*** Opening of Information ***

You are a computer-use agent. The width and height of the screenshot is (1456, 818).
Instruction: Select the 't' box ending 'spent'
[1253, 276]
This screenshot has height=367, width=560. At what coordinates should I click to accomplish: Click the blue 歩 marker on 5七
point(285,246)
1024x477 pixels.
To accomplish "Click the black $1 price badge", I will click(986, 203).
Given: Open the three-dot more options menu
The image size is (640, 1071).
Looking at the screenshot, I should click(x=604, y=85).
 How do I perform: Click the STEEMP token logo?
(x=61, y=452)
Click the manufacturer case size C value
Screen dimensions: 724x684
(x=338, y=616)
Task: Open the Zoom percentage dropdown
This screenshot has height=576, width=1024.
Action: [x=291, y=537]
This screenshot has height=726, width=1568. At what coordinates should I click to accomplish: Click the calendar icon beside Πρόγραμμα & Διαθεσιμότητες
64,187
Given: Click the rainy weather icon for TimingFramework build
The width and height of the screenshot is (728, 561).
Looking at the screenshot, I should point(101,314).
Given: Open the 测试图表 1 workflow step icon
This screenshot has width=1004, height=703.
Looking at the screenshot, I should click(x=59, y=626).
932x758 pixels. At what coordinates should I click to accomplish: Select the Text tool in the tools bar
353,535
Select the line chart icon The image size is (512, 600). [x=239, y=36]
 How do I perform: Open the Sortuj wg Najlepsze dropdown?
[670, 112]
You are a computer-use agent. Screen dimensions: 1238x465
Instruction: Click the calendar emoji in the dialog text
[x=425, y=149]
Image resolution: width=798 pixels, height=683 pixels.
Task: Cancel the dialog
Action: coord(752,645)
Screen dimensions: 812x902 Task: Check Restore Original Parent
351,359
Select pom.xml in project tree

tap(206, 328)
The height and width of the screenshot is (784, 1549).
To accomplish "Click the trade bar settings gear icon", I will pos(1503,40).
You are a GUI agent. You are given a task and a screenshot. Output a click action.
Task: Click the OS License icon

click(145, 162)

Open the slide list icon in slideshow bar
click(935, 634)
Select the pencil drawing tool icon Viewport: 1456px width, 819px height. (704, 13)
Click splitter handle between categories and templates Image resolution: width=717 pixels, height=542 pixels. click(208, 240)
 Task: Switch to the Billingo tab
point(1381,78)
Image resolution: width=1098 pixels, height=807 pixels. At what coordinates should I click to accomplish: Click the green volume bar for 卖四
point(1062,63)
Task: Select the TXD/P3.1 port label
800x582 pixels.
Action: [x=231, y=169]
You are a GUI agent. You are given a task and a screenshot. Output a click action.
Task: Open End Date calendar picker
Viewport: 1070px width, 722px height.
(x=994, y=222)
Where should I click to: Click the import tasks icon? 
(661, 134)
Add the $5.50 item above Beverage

*** Close of Information ***

Each line from the one containing "Where should I" down to the final line of the listing must appear in the answer exactly as written, and no other line may.

Where should I click to: Click the import tasks icon? 
(661, 134)
Add the $5.50 item above Beverage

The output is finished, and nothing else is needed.